La chanson de Craonne

L’œuvre est une chanson intitulée « La chanson de Craonne »

L’auteur est inconnu. La seule certitude est qu’il était un soldat engagé dans l’armée française pendant la Première Guerre mondiale, un « poilu ». On pense qu’il est originaire du Midi.

L’œuvre a été produite en 1917 dans la version que l’on connaît aujourd’hui.

En 1917, les pays européens entrent dans la 3e année de la Première Guerre mondiale. Depuis 3 ans, les soldats français et allemands se battent dans le nord de la France. C’est une « guerre de position » symbolisée par les tranchées. Les soldats sont épuisés et traumatisés par la violence des affrontements et les conditions de vie dans les tranchées.

2- Description et analyse de l’œuvre

Couplet 1

(l. 1 à 6) :

Les soldats viennent de terminer leur repos d’une semaine (« huit jours »), à l’arrière. Malgré le repos, les hommes sont fatigués et repartent résignés au front dans les tranchées (« le coeur gros », « avec des sanglots », « en baissant la tête »). Ils savent que la mort les attend et l’auteur manie une forme d’ironie quand il prétend que la vie des soldats est « utile » car les milliers de morts n’ont pas encore fait gagner la guerre.

Refrain

(l. 7 à 10) : le refrain est un chant d’adieu à tout ce que représente la vie pour les poilus, et notamment « l’amour », « les femmes ». L’auteur insiste sur la longueur de la guerre

(« C’est pour toujours ») et estiment que les soldats sont « sacrifiés » par leurs dirigeants. Il évoque le plateau de Craonne, lieu d’une lourde défaite française en 1917.

Couplet 2

(l. 11 à 16) : L’auteur a survécu à ses huit jours au front, « huit jours de souffrance » pour lui. Il n’attend plus qu’une chose « la relève, que nous attendons sans trêve » pour pouvoir repartir à l’arrière. Finalement la relève arrive sous la forme d’une compagnie de « chasseurs à pied ». Mais la relève n’est pas joyeuse. Le décor est sombre, il pleut et l’auteur sait bien que ces soldats viennent à leur tour risquer leur vie (« viennent chercher leur tombe »).

Couplet 3

(l. 18 à 25) : ce dernier couplet change de décor, ce n’est plus l’univers de la tranchée qui est décrit. Ce sont les civils qui ne se battent pas qui sont condamnés. Ceux qui ne se battent pas sont, pour l’auteur, les riches bourgeois (« tant’d’cossus ») qui préfèrent faire la fête (« la foire ») qu’aller défendre leur pays. Or, pour les poilus ce sont pour ces riches, ces « embusqués », que les soldats, souvent issus de milieux plus populaires, meurent dans les tranchées.

Dernier refrain

(l. 28-29) : le dernier refrain est légèrement différent des précédents sur la fin.

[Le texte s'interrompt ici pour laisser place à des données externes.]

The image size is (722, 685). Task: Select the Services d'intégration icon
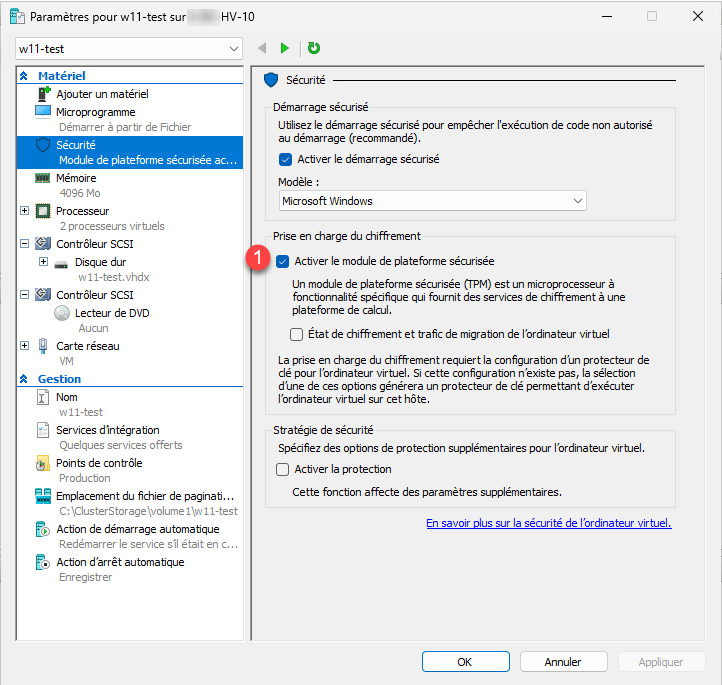click(43, 431)
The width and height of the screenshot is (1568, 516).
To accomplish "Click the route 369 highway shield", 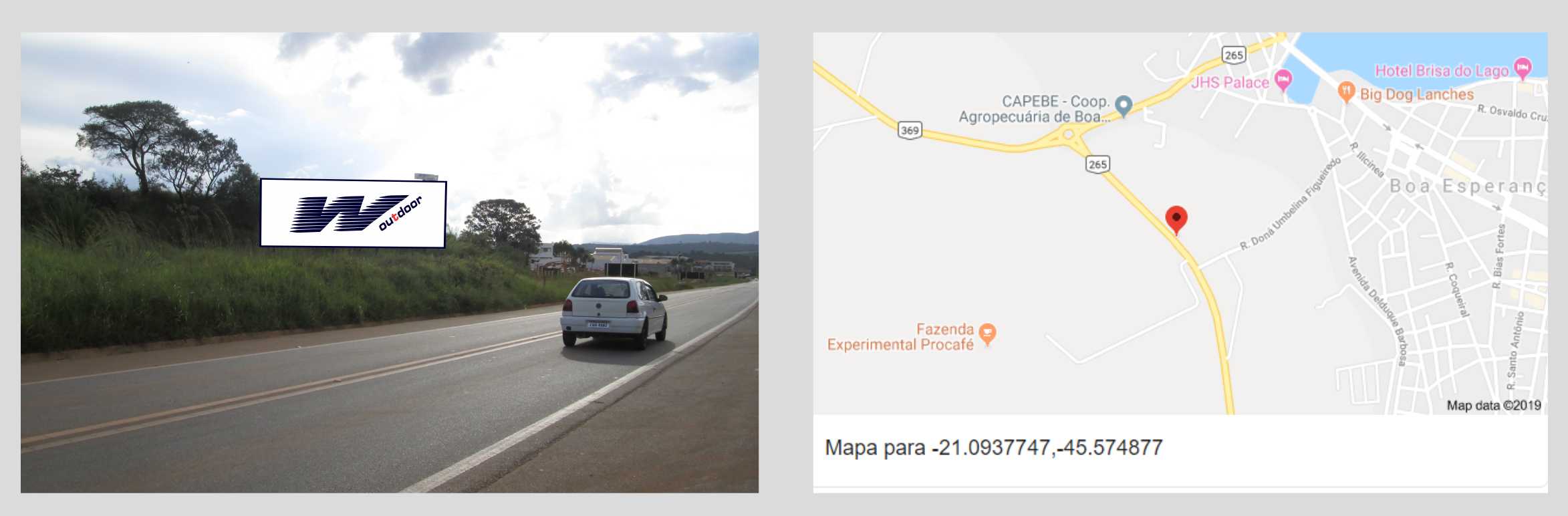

Il reprend les reproches faits aux riches (« messieurs les gros ») et conclut en affirmant que c’est désormais à leur tour d’aller se battre et mourir dans les tranchées (« payez-la de vot’ peau »).

La mélodie est triste et mélancolique, ce qui est renforcé par l’accompagnement joué par un accordéon, instrument symbolisant en même temps la France.

3- Interprétation de l’œuvre

Cette chanson a été écrite 3 ans après le début de la Première Guerre mondiale. La situation semblait alors bloquée : la « guerre de position » pratiquée dans les tranchées par tous les pays dans le nord de la France ne donnait aucun résultat. Les soldats vivaient dans des conditions terribles et mourraient par dizaines de milliers tous les mois.

En 1917, les soldats sont lassés par les affrontements et la vie des tranchées. Ils ont de plus en plus le sentiment d’être envoyés à la mort pour rien. L’armée française est touchée par ce ras-le-bol des « poilus » et des mutineries éclatent.

Ici, les paroles de la chanson expriment clairement cet épuisement et cette colère des soldats contre la guerre et ceux qui ne se battent pas. L’auteur ne cherche pas à convaincre ceux qui écoutent la chanson que ses idées sont les bonnes, il ne fait qu’exprimer les sentiments que ressentaient de très nombreux soldats de l’armée française en 1917.

4- Conclusion

– Que représente cette chanson dans l’histoire ?

Cette chanson de « poilus » est à la fois une trace de ce qu’a été la Première Guerre mondiale : la vie des soldats dans les tranchées y est décrite, les sentiments des soldats apparaissent nettement. C’est aussi une trace de la remise en cause de la guerre par les soldats à partir de 1917 qui s’est traduit par de nombreuses mutineries dans l’armée française.